The Company has constituted a qualified independent Audit Committee, which acts as a link between the Management, External and Internal Auditors and the Board of Directors of the Company. The Audit Committee considers the matters which are specifically referred to it by the Board of Directors besides considering the mandatory requirements of the provisions of Section 177 of the Act. The key responsibilities of the Committee include review of the financial statements before submission to the Board, approval or any subsequent modification of transactions with related parties, oversight of the financial reporting process to ensure transparency, sufficiency, recommendation for appointment, remuneration and terms of appointment of auditors of the Company etc. The Committee also reviews the adequacy and effectiveness of internal audit function and control systems.
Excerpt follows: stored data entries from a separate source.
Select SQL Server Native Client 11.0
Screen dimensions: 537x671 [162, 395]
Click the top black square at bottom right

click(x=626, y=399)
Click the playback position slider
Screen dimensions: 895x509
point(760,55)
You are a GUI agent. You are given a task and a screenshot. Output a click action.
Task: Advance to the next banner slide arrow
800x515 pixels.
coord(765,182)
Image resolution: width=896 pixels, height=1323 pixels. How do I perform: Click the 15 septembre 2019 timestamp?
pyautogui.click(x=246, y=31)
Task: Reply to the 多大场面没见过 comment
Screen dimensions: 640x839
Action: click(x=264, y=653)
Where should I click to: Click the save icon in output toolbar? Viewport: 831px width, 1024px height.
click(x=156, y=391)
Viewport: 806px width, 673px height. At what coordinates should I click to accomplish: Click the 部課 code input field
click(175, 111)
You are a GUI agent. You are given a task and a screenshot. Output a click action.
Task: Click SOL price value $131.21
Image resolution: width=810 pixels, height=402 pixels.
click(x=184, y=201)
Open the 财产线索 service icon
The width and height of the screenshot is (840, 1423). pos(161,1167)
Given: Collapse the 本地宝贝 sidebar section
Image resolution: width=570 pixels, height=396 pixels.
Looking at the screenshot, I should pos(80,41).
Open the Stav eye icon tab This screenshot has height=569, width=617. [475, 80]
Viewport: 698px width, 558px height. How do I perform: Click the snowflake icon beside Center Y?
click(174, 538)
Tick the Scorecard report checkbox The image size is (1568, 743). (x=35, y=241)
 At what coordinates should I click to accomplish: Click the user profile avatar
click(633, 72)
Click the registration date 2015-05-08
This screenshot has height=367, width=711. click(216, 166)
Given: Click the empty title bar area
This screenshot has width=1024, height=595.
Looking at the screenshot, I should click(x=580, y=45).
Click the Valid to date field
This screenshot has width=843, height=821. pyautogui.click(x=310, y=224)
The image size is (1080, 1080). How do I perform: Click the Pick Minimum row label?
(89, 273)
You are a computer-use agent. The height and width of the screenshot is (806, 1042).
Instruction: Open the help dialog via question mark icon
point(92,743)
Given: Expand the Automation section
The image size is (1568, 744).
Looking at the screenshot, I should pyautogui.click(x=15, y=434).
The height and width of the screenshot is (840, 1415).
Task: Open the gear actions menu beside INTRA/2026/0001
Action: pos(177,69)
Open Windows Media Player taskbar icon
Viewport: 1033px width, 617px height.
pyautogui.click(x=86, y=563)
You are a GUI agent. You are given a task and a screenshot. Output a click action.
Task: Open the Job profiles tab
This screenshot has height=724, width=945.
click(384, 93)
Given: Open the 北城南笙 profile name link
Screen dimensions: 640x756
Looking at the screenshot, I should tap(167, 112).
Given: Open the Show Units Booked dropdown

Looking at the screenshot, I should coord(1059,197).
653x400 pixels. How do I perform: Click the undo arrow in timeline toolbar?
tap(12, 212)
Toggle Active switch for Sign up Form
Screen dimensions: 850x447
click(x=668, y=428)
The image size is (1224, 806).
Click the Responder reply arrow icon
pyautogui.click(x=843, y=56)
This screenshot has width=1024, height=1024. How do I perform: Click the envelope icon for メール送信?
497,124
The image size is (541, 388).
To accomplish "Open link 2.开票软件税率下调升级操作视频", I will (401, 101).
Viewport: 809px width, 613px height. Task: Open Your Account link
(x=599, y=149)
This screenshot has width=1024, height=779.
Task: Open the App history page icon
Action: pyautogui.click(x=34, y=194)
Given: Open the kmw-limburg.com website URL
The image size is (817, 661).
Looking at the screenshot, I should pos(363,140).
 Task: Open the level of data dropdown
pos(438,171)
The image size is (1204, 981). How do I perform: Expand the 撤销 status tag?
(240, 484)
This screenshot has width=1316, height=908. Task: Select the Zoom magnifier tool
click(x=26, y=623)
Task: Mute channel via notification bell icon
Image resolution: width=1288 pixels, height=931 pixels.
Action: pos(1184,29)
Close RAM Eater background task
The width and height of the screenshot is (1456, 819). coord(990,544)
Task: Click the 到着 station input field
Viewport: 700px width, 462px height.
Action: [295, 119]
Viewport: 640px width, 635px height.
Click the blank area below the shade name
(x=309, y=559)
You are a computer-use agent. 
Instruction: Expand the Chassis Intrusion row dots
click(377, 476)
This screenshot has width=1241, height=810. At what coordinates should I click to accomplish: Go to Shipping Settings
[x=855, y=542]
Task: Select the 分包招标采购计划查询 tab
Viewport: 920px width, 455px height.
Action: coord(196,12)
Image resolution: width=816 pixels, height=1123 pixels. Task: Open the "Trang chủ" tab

The Committee is constituted as per the regulatory norms and comprises of the following members:

– Mr. Bobby Kanubhai Parikh, Chairperson

– Dr. Arun Suresh Chandavarkar

– Mr. John Russell Fotheringham Walls

– Mr. Daniel Mark Bradbury

Link to the charter of the committee

The Nomination and Remuneration Committee reviews, acts on and reports to the Board with respect to various governance, nomination, compensation and performance evaluation matters. The Committee works with full autonomy and is free of any managerial interference.

The key authorities with which the Committee is vested with are given hereunder:

  1. to recommend nominations for Board membership;
  2. succession planning for the senior management and the Board;
  3. to develop and recommend policies with respect to composition of the Board commensurate with the size, nature of the business and operations of the Company;
  4. to establish criteria for selection of Board Members with respect to competencies; qualifications, experience, track record, integrity, devise appropriate succession plans;
  5. to recommend to the Board, policies relating to the remuneration of Directors, Key Managerial Personnel and Senior Management;
  6. laying down of performance parameters for the Chairperson and Managing Director, the Executive Director(s), Key Managerial Personnel and Senior Management;
  7. formulates the criteria for determining qualifications, positive attributes and independence of a Director; and
  8. to determine overall compensation policies of the Company, etc.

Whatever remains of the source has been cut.